“You guys might want to cover this before he resigns tomorrow,” one hardcore reader emailed in this evening. And yes indeed, newish Yahoo CEO Scott Thompson’s “inadvertent error” about which degree he got in college is looking like it could cost him his new job. It should.
After a day of TechCrunch covering companies who are busy pushing the world forward — like Facebook and its big IPO plans — here’s our obligatory late-night story about the guy who is, uh, suing the massive social network over some old patents that are supposedly infringing on the aging web portal.
For more than half a decade, at least, Thompson has told the world that he’d gotten a computer science degree from Stonehill College outside of Boston. Today, that falsehood got exposed by activist Yahoo investor Daniel Loeb, whose firm discovered that he had in fact gotten an accounting degree.
The lack of a hardcore techie degree isn’t a job requirement in a world where anyone can learn to code, where college dropouts are shaking up the technology world (Facebook founder Mark Zuckerberg being one relevant example).
But it was probably more important earlier in Thompson’s career, when he working his way up the chain of command at his past jobs. Before he joined Yahoo in January, he served as the chief information officer at Barclays Global Investors, “where he implemented a new strategic technology platform and global infrastructure,” and as the CTO then President of PayPal.
One still assumes (or wants to assume) that he demonstrated the appropriate technical skills in these past jobs, even if Yahoo’s board failed to completely vet his background.
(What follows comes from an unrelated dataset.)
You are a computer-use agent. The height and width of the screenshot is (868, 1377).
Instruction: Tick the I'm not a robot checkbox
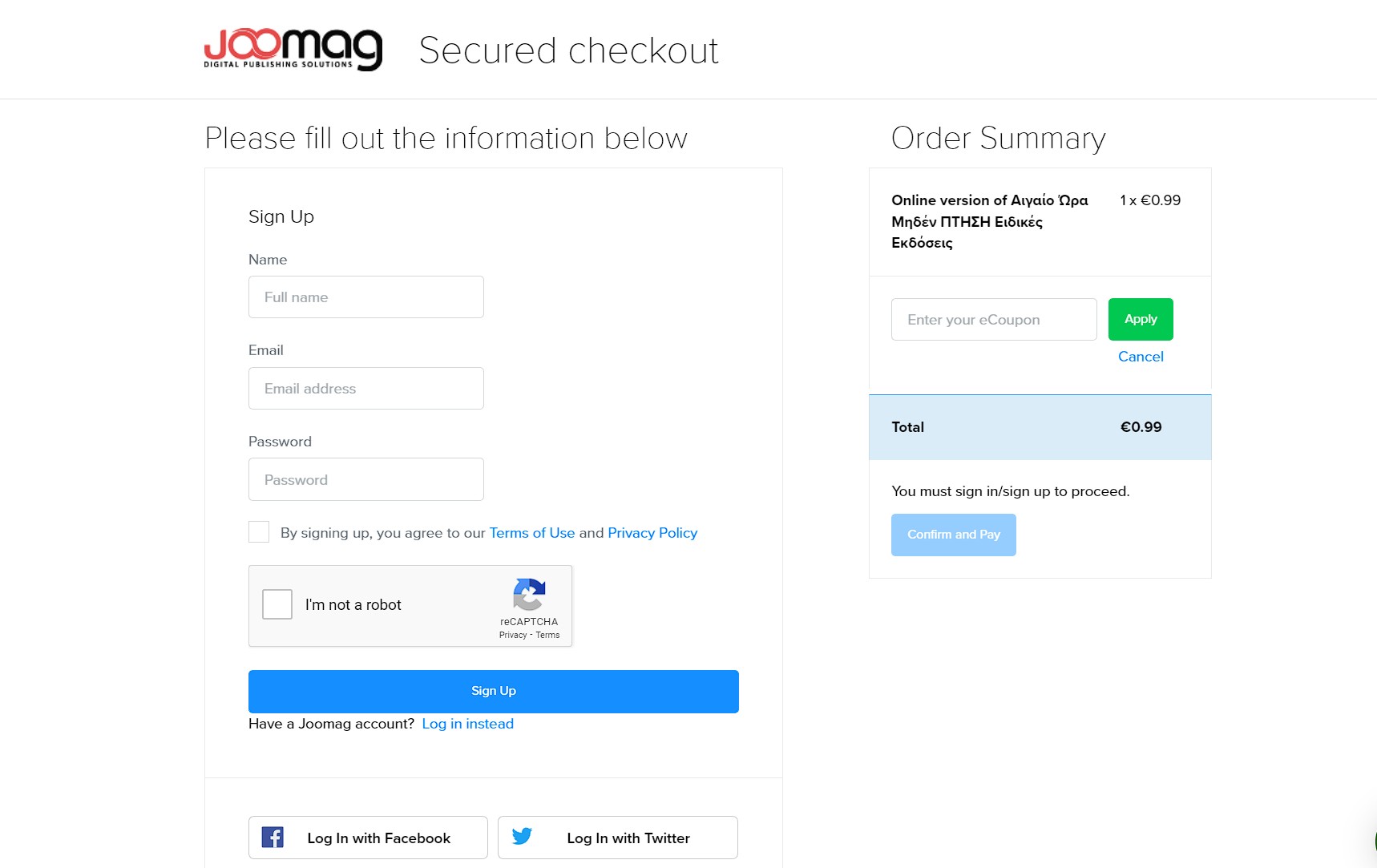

The real issue is that he lied about it. And the corporate explanation of an “inadvertent error” is just making the falsehood look like it runs that much deeper at the company. Not only did the company not uncover Thompson’s real degree before hiring him, it failed to do a few Google (er, Yahoo) searches today and see that even his alma mater is still describing him as an accounting major.
And, I’m done writing this post. The whole affair, like Yahoo’s patent lawsuit against Facebook, and the company’s various bumblings over the past decade, is just embarrassing. Time to get back to covering innovation, and let the activist shareholders like Loeb have their field day trying to come up with a better plan for the company.